With finals week well underway at the University of Utah, students walking through the J. Willard Marriott Library encountered a white booth with a door on the front, adorned with a sign reading “Safe Place for Stressed Out Students Otherwise known as The Cry Closet.”
so my school installed a cry closet in the library LMFAOOOOOOOOO what is higher education pic.twitter.com/6rGcJv9qjr
— jacks (@aJackieLarsen) April 24, 2018
After knocking to ensure no other students are utilizing the the tiny safe space, overwhelmed millennial adults can step inside and cuddle with a variety of children’s stuffed animals.
Designed by University of Utah student and visual artist Nemo Miller “in collaboration with Tony Miller and David Meyer,” the booth is basically a functional art installation.
Yooooo!! I’m THE Cry Closet Creator ™️. I’m so stoked that the response has been so incredible!!
— Nemo Miller (@Nemosanartist) April 25, 2018
That said, Utah students who are afraid to come out of the closet will be verklempt after learning that it has a 10 minute time limit.
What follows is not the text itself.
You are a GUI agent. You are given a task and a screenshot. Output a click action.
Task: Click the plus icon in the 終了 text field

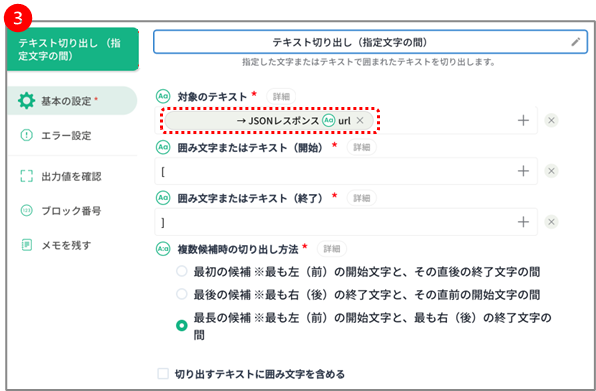(523, 222)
At least students queued up to cry won’t have to wait too long before releasing their emotions all over the stuffed animal companions.
One might think Miller and his two co-creators would have finished their booth using proper craftsmanship techniques easily found on YouTube, but no – from the side it looks like a giant unfinished shipping crate for emotionally underdeveloped adults. One might expect some drywall with perhaps sob-absorbing sound deadening material.
Random fact… this is the side view pic.twitter.com/i16aJv54Gg
— Dev (@DevThaExplora) April 25, 2018
Of the five Cry Closet rules, #5 is to use “#cryclosetuofu” over social media – which people promptly did, with several noting that it can also serve as a local masterbatorium:
Please note, future employers will also have a ‘Cry Closets.’ They’re known as your car in the parking lot after your sorry ass has been fired after realizing you don’t get paid to be uncomfortable. #cryclosetuofu https://t.co/ZwrJKJ9HQl
— Cleo Volunteer (@cleothevol) April 25, 2018
Oh MY! I sincerely hope it won’t be used for *alternative* purposes. 😂😂😂 #cryclosetuofu
— The Grinchess 🇬🇧 #flatliner (@LaGrinchess) April 25, 2018
#cryclosetuofu finna beat my meat in peace before class starts
— Gachimuchi Enthusiast (@BanchouBaddie) April 25, 2018
#cryclosetuofu I nutted on the blue dog
— John.gif (@ChiefGrief_) April 25, 2018
Pshhhht more like coitus closet. No one bats an eye at the cries. #cryclosetuofu
— Spot Bear 🐻 (@spot_bear) April 25, 2018
U of U tried to play it off like the Cry Closet is a joke…
Point taken, @dexdawg. We will cease and desist all attempts at humor across campus.
— University of Utah (@UUtah) April 24, 2018
When called out on it, the University hedged – saying it “wasn’t JUST humor. It is an art installation that is meant to provoke feeling, thought and conversation, which the artist has apparently achieved.”
stop pretending that it was humor – you think i can put my pops statue in inside the library without any consequences?
You folks are just pathetic virtue signalling at its finest!— jilldavis (@Jillrocksyou1) April 25, 2018
So, did everyone just get punk’d by Nemo? Was Nemo actually making fun of people who need safe spaces in order to function, as the University of Utah just suggested over Twitter?
Either way, the real world still awaits any and all who need to use a Cry Closet – or a similar, soon to be all-too-real facsimile – to get through finals.